Material to process:

★ ★ ★

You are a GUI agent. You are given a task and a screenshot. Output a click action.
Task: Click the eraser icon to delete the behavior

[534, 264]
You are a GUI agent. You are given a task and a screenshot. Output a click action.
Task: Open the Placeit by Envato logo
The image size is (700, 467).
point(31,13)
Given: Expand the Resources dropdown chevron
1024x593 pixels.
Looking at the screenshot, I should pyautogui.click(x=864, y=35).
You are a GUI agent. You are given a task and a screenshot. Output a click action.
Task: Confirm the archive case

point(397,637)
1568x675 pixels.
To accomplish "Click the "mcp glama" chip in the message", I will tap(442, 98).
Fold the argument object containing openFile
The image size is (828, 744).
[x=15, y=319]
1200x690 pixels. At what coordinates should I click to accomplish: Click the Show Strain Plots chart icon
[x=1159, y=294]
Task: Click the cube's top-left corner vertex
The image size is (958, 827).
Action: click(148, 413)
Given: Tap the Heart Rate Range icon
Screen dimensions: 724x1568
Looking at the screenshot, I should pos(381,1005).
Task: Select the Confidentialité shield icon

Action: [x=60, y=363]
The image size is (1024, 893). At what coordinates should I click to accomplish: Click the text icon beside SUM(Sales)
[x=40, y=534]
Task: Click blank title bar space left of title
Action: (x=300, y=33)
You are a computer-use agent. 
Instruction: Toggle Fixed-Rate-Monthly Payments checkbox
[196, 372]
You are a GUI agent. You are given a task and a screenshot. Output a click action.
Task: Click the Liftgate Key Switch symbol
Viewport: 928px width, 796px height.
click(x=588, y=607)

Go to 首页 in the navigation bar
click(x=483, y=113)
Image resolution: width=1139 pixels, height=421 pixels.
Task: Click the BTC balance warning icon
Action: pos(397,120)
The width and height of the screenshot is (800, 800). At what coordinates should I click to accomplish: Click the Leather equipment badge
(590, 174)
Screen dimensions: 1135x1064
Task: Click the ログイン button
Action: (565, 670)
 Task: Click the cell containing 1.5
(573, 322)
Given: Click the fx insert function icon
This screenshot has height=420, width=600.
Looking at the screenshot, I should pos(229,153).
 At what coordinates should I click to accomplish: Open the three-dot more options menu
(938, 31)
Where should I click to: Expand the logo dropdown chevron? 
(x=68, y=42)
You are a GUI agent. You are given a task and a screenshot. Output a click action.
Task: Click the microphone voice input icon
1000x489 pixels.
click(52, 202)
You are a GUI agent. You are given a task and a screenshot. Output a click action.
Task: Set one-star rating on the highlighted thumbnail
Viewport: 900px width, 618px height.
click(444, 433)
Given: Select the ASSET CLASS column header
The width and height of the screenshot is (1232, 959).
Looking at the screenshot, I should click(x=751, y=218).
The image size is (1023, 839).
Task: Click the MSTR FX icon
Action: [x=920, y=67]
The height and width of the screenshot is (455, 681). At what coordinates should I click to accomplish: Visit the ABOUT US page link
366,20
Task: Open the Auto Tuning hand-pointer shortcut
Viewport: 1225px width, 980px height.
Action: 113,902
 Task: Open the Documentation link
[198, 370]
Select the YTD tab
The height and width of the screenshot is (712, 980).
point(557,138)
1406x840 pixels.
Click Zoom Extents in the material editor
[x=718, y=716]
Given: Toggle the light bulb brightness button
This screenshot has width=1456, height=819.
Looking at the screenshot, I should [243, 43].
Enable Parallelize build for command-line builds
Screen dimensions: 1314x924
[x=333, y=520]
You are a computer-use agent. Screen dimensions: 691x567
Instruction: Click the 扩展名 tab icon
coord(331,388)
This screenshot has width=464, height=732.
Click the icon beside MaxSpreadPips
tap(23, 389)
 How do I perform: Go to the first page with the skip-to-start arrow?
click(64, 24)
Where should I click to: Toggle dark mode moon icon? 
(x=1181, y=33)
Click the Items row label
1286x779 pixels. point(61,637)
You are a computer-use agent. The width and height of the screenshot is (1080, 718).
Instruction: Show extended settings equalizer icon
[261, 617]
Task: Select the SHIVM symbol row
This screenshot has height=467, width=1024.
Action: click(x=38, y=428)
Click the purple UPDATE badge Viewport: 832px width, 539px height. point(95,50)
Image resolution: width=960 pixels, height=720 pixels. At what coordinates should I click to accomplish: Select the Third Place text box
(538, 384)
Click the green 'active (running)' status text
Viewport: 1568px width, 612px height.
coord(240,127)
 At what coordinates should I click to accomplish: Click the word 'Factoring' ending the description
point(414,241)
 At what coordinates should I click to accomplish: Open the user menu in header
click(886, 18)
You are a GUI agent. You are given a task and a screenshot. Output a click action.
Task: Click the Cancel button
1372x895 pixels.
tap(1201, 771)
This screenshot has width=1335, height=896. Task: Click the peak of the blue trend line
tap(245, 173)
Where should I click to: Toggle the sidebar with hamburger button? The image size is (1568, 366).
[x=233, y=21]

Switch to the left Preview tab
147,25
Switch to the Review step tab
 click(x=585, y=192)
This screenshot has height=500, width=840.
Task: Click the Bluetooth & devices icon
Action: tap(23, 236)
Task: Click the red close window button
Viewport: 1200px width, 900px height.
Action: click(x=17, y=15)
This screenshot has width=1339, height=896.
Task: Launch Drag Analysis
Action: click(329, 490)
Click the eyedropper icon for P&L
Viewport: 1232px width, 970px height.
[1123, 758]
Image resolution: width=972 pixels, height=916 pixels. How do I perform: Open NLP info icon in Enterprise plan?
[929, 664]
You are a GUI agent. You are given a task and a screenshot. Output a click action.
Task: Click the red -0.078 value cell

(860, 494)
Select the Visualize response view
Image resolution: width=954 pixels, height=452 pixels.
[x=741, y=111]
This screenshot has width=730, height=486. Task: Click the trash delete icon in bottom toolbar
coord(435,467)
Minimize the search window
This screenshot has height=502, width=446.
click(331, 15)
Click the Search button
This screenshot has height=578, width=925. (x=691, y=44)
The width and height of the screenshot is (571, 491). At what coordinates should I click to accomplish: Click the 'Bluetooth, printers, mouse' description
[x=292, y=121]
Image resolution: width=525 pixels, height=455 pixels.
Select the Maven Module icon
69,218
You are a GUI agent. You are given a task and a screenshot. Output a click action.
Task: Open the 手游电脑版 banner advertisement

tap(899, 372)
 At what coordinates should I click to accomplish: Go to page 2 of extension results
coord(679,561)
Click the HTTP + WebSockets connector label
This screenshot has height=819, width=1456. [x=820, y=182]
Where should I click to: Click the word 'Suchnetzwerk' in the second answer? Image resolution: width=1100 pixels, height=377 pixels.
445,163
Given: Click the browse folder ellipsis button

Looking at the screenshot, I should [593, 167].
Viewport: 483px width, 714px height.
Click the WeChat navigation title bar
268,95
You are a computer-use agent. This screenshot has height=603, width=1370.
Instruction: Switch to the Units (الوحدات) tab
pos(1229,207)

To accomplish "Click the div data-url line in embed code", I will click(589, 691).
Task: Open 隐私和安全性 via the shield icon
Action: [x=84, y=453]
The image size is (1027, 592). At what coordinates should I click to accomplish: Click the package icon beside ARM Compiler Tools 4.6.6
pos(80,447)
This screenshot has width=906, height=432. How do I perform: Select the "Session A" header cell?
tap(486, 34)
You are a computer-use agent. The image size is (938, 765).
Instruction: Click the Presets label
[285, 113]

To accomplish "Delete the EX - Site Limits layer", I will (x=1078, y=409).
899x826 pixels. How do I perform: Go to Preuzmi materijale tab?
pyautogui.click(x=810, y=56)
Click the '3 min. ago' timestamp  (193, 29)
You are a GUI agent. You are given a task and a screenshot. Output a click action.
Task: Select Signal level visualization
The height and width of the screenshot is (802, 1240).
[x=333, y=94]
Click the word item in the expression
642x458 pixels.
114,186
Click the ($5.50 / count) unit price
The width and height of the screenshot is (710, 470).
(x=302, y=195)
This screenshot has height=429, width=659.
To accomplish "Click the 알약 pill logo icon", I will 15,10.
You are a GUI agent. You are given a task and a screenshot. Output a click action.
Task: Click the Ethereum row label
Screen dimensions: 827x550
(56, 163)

★ ★ ★

Required action: Give back, unchanged, the run of lines in the listing above that begins at the line containing "The image size is (700, 467)." and ends at the line containing "1568x675 pixels.", both included.

Solved problem:
The image size is (700, 467).
point(31,13)
Given: Expand the Resources dropdown chevron
1024x593 pixels.
Looking at the screenshot, I should pyautogui.click(x=864, y=35).
You are a GUI agent. You are given a task and a screenshot. Output a click action.
Task: Confirm the archive case

point(397,637)
1568x675 pixels.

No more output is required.